→ **Supplied records**:
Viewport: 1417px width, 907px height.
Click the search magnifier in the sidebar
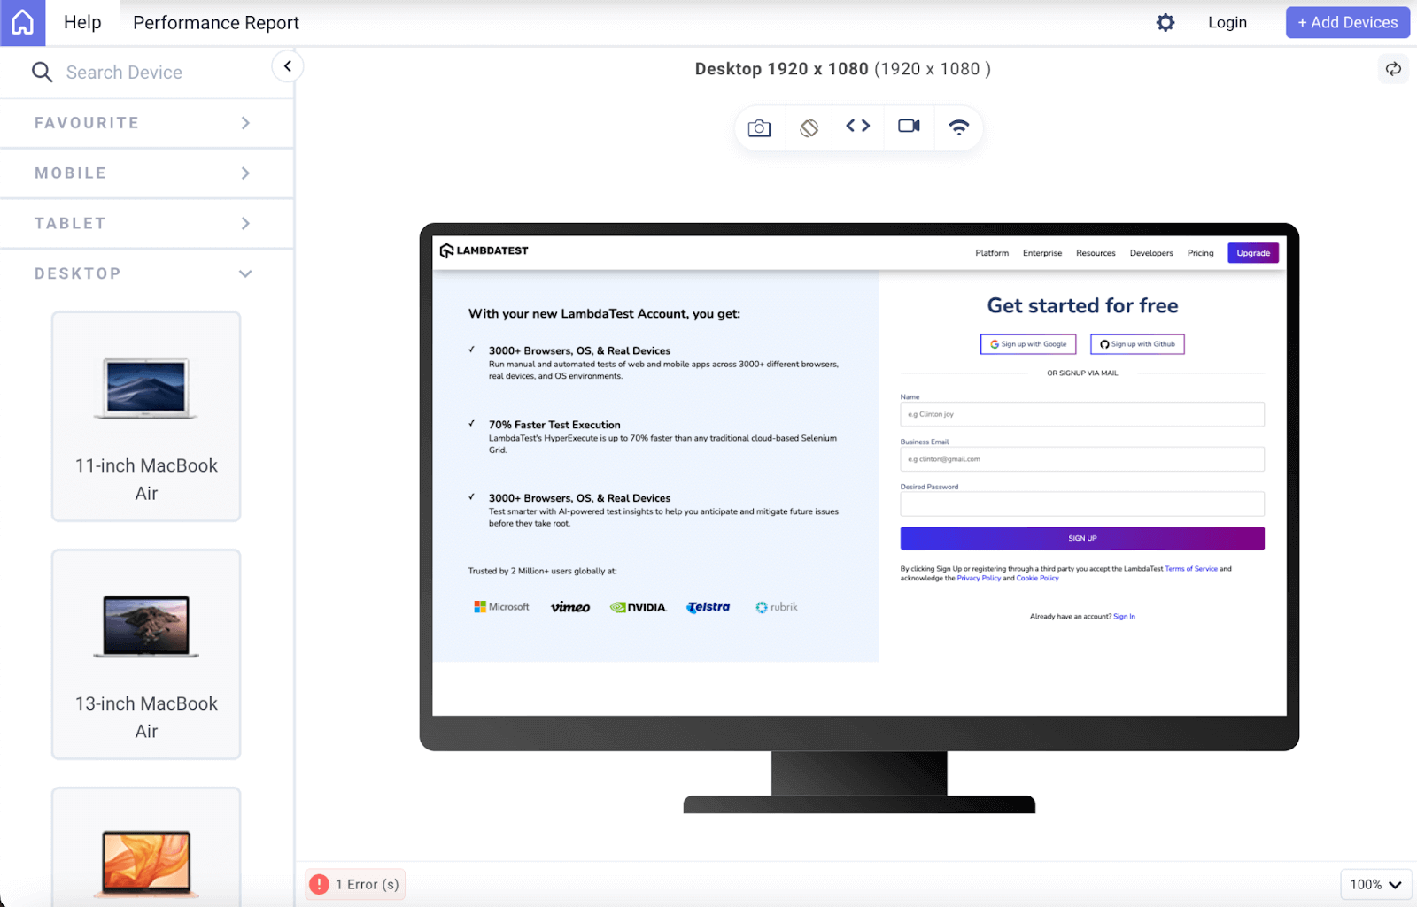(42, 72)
---
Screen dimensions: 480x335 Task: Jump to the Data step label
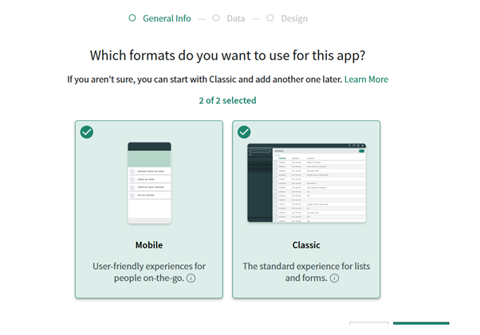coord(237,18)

→ **Goal**: Please shift each coordinate in the answers by adding 63, and write out the records again from the line with "Screen dimensions: 480x335" to the line with "coord(237,18)", both of those lines and the requests included. Leave out the pictures.

→ **Worked solution**:
Screen dimensions: 480x335 Task: Jump to the Data step label
coord(300,81)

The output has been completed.